It’s Finally Time for the NFL to Change Its Overtime Rules
The NFL is one of the most popular sports leagues in the world and it’s always evolving. One way in which it’s evolved fairly recently is its overtime rules. One area in which the league hasn’t evolved, however, is that it still allows tie games.
What are the NFL’s current overtime rules, is there a better system out there, and how should the NFL change their current system?
The NFL’s current overtime rules
The old rules for overtime in the NFL were simple: the first team to score wins. The league altered that several years ago in the interest of fairness. Now the rules have been adjusted to give both teams an opportunity to hold the ball.
Once both teams have had one possession, the game becomes sudden death. The only caveat is that if the first team to get the ball scores a touchdown, they automatically win.
As noted above, the game is sudden death once both teams have had the ball.
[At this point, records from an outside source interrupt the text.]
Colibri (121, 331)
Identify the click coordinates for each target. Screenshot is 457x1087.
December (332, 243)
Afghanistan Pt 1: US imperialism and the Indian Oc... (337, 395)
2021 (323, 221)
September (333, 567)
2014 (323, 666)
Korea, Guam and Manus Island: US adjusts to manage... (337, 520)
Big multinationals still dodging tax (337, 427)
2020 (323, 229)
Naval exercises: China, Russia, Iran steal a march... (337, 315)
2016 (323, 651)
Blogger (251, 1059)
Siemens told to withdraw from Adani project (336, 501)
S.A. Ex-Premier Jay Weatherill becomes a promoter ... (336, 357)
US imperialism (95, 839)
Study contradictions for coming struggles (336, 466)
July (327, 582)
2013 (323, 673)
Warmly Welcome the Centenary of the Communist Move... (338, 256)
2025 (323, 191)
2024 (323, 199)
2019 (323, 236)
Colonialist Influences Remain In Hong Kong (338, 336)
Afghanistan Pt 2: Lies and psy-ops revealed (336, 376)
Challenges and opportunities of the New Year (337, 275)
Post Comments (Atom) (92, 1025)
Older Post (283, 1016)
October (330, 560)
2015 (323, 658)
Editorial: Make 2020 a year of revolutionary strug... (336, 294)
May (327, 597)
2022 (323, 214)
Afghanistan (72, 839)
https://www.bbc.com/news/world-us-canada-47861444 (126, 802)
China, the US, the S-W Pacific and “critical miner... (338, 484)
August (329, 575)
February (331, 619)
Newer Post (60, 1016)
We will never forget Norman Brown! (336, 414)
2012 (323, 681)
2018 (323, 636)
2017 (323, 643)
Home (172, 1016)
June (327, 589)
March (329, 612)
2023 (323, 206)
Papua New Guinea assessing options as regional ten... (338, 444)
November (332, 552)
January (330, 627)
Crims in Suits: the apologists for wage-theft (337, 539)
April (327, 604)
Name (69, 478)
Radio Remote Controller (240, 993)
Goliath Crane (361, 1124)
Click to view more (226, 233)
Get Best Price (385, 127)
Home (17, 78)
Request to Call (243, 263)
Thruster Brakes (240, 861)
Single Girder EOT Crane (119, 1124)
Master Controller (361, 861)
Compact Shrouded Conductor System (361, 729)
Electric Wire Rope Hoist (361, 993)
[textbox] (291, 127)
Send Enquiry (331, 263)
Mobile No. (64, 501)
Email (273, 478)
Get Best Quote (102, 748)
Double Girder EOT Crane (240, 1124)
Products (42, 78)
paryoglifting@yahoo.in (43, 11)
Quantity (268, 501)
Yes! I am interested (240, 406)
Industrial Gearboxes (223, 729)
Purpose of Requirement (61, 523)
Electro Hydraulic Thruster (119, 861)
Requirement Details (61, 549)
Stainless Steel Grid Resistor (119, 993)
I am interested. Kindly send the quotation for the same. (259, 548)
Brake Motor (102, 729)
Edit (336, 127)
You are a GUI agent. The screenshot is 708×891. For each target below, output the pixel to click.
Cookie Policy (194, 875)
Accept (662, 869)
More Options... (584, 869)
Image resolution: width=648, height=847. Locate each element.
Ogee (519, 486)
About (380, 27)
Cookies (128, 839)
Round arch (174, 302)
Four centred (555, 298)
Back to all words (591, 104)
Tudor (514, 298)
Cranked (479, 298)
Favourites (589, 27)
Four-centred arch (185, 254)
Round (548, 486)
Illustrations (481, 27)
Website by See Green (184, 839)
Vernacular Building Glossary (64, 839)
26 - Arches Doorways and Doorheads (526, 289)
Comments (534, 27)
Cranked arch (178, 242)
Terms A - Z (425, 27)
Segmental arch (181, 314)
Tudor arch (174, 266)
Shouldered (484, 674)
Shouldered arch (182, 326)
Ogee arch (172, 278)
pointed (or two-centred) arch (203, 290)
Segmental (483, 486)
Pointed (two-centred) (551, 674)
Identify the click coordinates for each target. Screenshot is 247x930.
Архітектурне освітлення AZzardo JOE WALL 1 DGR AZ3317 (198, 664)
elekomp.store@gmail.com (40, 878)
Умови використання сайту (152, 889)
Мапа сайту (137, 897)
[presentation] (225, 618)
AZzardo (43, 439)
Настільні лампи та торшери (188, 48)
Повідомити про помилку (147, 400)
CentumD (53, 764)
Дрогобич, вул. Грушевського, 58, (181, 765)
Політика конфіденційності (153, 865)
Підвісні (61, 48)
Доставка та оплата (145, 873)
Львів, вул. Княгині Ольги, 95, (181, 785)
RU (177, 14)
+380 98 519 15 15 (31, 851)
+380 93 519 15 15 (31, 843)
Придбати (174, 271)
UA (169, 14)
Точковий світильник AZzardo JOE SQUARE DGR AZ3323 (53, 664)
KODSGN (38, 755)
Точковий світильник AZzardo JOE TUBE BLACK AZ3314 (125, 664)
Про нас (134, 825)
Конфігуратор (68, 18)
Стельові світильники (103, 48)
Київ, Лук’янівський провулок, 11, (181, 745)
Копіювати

However, if neither team can score before the end of a 10:00 period, the game is declared a tie.
Each team receives two timeouts for this overtime period. Like the final two minutes of every half, all replay reviews come from the booth as opposed to coaches’ challenges.
While this system is an improvement on the NFL’s old way of doing things, many people believe another more superior version exists in the college ranks.
NCAA football’s current overtime rules
NCAA football has a different take on overtime. Each team is guaranteed a possession starting from the opposing team’s 25. Both teams having a possession counts as one overtime period. Teams alternate who gets the ball first in each period.
The biggest difference between the NFL and college overtimes, other than the starting field position, is that there are no ties in the college game. Teams keep going until a winner has been decided. To make it more difficult to score and therefore move the game to closure quicker, each team must attempt a two-point conversion on all touchdowns following the second overtime.
Why the NFL needs to change its overtime rules
There are two primary reasons why the NFL should consider changing its overtime rules:
- Ties are outdated. The fact that some games end in a tie is odd and unnecessary. The tie is a relic from a bygone era in sports, and the NFL would do well to eliminate them from its game. Ties make playoff implications more convoluted. They also leave both team’s fans feeling unsatisfied after a hard-fought game. With just a few tweaks, the NFL’s overtime system could lose these altogether.
- College football’s overtime rules make for a more exciting finish. College football‘s overtime system features more scoring, as the teams start closer to their end zones. They also are slightly more fair, as teams can still survive an early touchdown to come back and win.
How can the NFL fix its current overtime setup? With a few simple changes:
- Eliminate ties. These shouldn’t even be a possibility. To ensure you don’t put any undue stress on the players for playing in longer games, let teams start at the 25-yard line like in college. To increase the likelihood of a score, let the teams move up five yards on every possession.
- Eliminate kickoffs. Kickoffs cause injuries and force teams to start at the far end of the field, making it harder to score. Kick returns can be exciting, but they’re not needed for overtime.
- Eliminate field goals and extra points altogether after the first possession. By forcing teams to “go for it,” you’ll ensure the games aren’t prolonged by chip-in field goals. It makes the players stay on the field longer, but hopefully, it will lead to one side getting an advantage sooner and ending games faster.
The three changes outlined above could make for a more exciting product that takes less time to play out. It’s a win-win all around.